**YOUR OBJECTIVE**: Give back the entries exactly as they read, leaving each image out.

**DATA PROVIDED**:
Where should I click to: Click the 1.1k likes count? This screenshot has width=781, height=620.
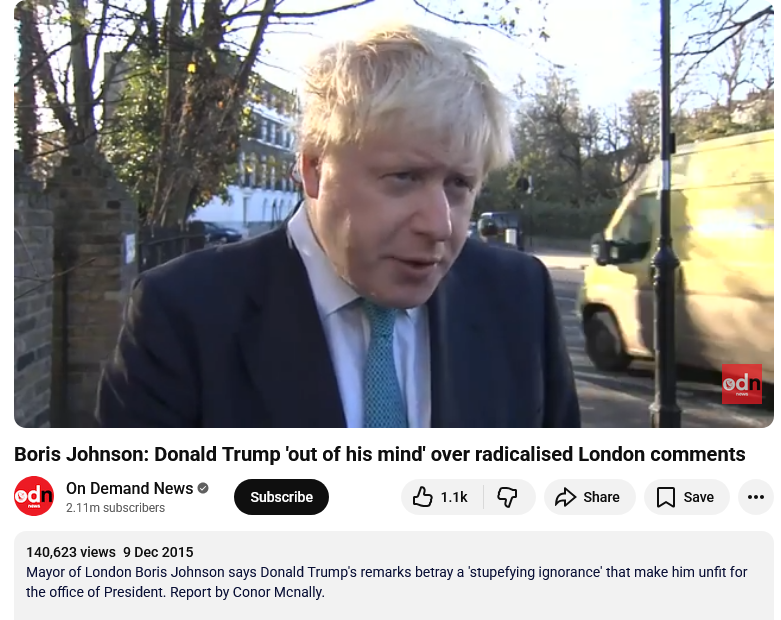[x=454, y=497]
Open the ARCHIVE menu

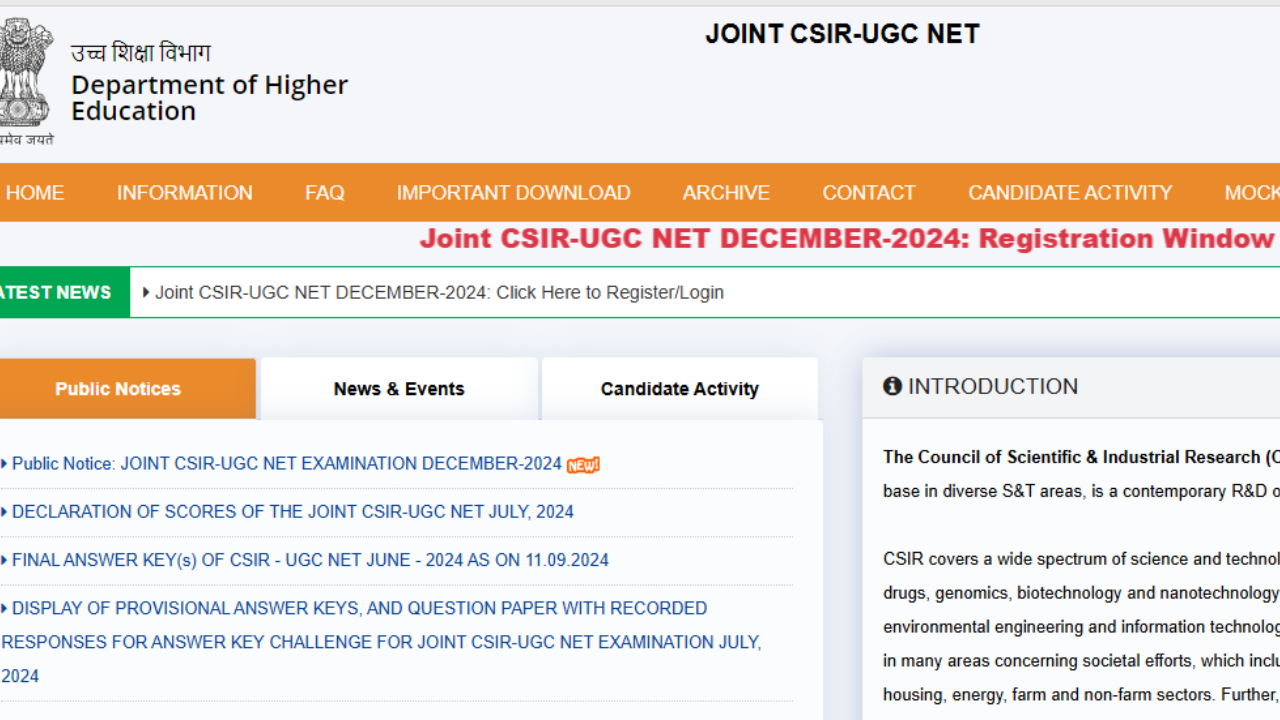click(x=726, y=192)
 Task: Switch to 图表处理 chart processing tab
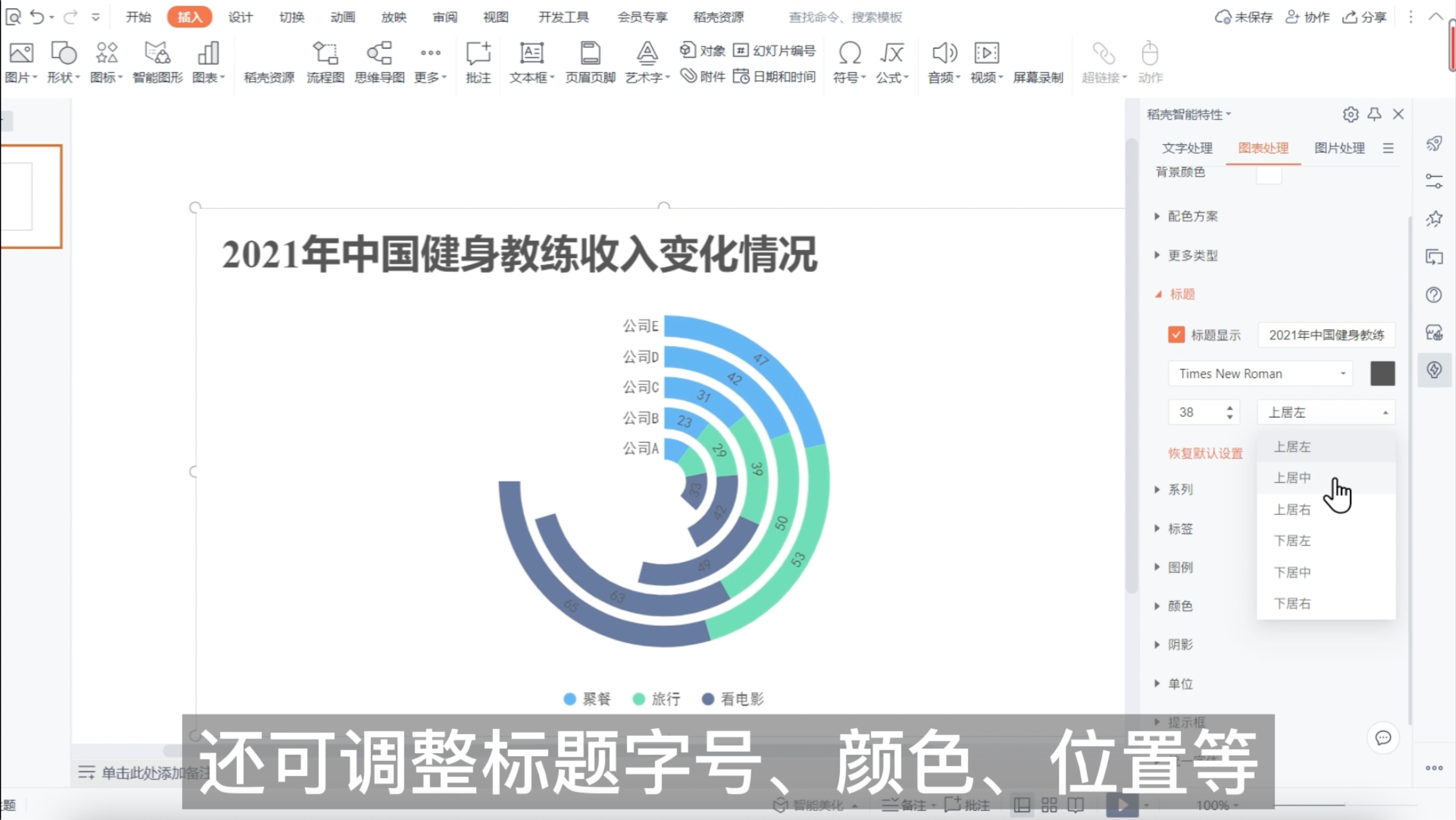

**SOLVED EXERCISE**:
Where should I click to: Click the 1.1k likes count? This screenshot has width=781, height=620.
[x=454, y=497]
Open the ARCHIVE menu

click(x=726, y=192)
 Task: Switch to 图表处理 chart processing tab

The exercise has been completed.